::: Source document

Judge Ralph Erickson minced no words in condemning the EPA's attempt to control much of America's privately held land by regulating the water on it, calling the EPA regulation "inexplicable, arbitrary and devoid of a reasoning process."
Erickson issued an injunction in the 13 states that sued. But the EPA, never one to give up a power grab, says it will impose its rule on the rest of us anyway.
Under the Clean Water Act, the EPA has regulatory power over "navigable" waters and any tributary to those waters. The EPA has stretched that definition to the breaking point, essentially saying if a piece of land is wet, it's the EPA's to regulate as it sees fit.
"The rule asserts jurisdiction over waters that are remote and intermittent waters," Erickson wrote in his injunction. "No evidence actually points to how these ... wetlands have any nexus to a navigable-in-fact water."
The EPA interpretation would lead to private land owners having to ask permission from the government to do anything. It would give the EPA sweeping control over almost all private land in America.
This abuse by the Obama administration of its regulatory powers isn't an isolated incident. It's a pattern.

::::::
::: Given information

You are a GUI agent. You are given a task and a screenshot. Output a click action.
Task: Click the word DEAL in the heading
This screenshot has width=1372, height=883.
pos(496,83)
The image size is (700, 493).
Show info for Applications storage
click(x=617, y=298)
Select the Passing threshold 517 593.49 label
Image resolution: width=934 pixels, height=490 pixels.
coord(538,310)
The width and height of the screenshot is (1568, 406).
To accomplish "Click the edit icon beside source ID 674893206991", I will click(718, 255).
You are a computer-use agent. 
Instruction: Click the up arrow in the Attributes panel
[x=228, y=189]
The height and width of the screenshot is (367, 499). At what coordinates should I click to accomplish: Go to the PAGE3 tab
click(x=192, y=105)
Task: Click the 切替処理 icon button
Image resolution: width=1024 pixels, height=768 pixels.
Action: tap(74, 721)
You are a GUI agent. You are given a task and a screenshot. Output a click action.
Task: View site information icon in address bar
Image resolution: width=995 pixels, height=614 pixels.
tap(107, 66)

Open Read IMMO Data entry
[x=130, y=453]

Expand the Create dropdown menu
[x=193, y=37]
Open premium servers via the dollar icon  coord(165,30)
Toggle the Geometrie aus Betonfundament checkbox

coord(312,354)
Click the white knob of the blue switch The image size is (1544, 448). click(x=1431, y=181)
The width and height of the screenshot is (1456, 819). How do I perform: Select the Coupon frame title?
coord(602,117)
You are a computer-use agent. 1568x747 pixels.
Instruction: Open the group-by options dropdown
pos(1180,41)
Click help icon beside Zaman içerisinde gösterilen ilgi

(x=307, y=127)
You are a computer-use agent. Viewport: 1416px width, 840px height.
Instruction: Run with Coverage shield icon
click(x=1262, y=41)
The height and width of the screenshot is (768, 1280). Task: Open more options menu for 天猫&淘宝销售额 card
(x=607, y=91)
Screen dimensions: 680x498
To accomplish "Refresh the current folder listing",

::::::

◆ Challenge: In the passage on the EPA water rule, swap "tributary" for "feeder stream" and give the part starting with "Erickson issued an" and going on through "it sees fit.".

◆ Solution to the problem:
Erickson issued an injunction in the 13 states that sued. But the EPA, never one to give up a power grab, says it will impose its rule on the rest of us anyway.
Under the Clean Water Act, the EPA has regulatory power over "navigable" waters and any feeder stream to those waters. The EPA has stretched that definition to the breaking point, essentially saying if a piece of land is wet, it's the EPA's to regulate as it sees fit.